With regard to the clicking, it means something different with modern smartphones vs what you might recall with landlines. With landlines, it was conceivable that someone could be listening in and many of us are old enough to remember what that sounds like (clicking, sometimes hearing faint voices that weren't coming from your house, etc). The clicking and failure to call your friend likely came from a failure with the phone app. Data issues are abound with smartphone apps and sometimes they need a restart to get them to work again. Yes, that can even affect the phone app.
We've also seen that our forum gets targeted by spammers using fake phone numbers for things like airline customer service, etc etc. It's not that they're trying to get you to call from this forum (though they don't mind). It's that they're trying to get that phone number indexed by the big tech companies that offer profile pages for every business on their websites and services. They get most of that contact info data by scraping the internet. Current spammer techniques take advantage of that to get their phone numbers scraped and placed into "trustworthy" places. I am not implying that HotelsOne used spam as a technique as that would be illegal, but it's possible that they use a similar method to get their phone number out there to get a booking for a given property.
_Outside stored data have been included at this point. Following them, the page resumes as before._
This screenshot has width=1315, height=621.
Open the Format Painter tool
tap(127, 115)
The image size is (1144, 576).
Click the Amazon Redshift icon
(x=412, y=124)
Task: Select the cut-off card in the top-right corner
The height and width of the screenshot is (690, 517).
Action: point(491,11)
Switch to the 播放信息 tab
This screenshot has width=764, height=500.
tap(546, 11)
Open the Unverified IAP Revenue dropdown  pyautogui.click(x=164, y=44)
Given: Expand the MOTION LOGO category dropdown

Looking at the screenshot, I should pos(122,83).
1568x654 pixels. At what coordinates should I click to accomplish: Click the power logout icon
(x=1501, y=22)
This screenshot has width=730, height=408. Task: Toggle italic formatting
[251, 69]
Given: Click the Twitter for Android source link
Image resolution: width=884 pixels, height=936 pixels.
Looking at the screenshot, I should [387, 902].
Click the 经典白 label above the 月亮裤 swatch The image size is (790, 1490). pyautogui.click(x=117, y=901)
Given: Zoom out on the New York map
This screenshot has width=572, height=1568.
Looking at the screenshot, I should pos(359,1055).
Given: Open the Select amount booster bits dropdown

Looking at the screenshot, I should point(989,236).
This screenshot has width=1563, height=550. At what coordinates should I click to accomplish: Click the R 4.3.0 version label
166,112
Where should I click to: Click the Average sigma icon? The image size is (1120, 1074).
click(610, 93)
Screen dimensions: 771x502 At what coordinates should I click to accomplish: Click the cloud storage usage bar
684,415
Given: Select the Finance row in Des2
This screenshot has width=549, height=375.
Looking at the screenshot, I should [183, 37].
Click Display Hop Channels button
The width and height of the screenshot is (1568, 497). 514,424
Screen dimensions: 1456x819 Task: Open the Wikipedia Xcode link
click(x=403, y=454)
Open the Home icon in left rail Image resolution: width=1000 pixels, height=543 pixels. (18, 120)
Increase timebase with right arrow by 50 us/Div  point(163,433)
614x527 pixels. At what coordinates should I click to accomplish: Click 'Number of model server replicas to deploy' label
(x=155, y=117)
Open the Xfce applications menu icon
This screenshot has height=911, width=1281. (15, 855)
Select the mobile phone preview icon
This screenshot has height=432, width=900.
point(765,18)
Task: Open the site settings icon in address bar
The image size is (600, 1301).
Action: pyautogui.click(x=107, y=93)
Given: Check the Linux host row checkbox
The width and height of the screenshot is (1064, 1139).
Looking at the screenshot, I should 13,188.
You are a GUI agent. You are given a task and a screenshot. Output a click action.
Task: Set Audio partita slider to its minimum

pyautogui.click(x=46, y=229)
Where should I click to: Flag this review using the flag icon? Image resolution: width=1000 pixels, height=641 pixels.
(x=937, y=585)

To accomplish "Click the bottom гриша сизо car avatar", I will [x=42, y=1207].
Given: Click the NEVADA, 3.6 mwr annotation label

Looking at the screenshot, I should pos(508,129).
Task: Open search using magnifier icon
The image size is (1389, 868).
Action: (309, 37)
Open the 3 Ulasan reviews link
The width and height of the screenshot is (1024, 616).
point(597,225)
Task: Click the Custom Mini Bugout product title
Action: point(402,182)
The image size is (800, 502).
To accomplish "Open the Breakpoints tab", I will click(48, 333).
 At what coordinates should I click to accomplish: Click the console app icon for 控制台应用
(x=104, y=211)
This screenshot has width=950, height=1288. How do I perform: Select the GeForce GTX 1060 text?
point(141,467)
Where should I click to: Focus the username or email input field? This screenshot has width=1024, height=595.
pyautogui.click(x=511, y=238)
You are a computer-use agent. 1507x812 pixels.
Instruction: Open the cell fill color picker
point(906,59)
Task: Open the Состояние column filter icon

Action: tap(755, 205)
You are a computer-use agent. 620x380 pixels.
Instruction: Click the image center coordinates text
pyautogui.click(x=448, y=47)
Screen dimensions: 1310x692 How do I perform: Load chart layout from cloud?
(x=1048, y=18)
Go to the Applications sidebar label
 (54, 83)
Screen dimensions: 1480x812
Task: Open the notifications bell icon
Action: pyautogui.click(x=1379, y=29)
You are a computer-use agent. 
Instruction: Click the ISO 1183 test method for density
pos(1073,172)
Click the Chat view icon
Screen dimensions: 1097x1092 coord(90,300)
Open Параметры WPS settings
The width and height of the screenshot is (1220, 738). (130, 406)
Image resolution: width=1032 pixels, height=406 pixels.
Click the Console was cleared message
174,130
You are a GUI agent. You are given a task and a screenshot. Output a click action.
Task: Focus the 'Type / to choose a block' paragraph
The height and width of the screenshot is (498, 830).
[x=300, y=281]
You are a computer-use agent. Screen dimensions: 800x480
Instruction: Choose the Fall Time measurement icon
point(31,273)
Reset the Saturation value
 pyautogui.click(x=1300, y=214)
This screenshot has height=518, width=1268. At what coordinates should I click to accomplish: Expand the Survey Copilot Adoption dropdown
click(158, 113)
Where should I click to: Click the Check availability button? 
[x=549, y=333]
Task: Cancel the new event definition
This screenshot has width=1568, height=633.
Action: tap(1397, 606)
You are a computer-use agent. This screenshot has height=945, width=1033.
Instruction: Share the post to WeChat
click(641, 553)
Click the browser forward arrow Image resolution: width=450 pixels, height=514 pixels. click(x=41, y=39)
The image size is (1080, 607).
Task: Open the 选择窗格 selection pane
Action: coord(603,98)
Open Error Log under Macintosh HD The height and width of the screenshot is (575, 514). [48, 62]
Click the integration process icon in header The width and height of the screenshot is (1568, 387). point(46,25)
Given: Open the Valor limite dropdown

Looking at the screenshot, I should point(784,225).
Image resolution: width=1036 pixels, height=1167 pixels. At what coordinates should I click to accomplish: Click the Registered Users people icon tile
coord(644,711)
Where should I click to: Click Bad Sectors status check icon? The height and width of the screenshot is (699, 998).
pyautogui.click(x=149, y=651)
Given how tech works today, I think it's much more likely that the takeaway from Lynn's story is that if you're going to call direct, it's best to verify the phone number directly from that company's website. While Google, for example, invests a ton of money to prevent these sorts of issues in their systems and have all sorts of controls plus they have business profiles so that business owners can control these listings, other systems aren't as thorough.
Same thing happened to me I thought I was on the website of a resort that I was trying to book directly with. The HotelOne site was so similar I didn't notice my mistake until after I went make to add a meal plan. I am still in the process of trying to get a refund. I have filed a complaint with the BBB and Internet Crime Complaint Center. Hoping they will require a change to the website to make it obvious that you are on a third party site.
Thank you all for sharing. We can learn from your experiences!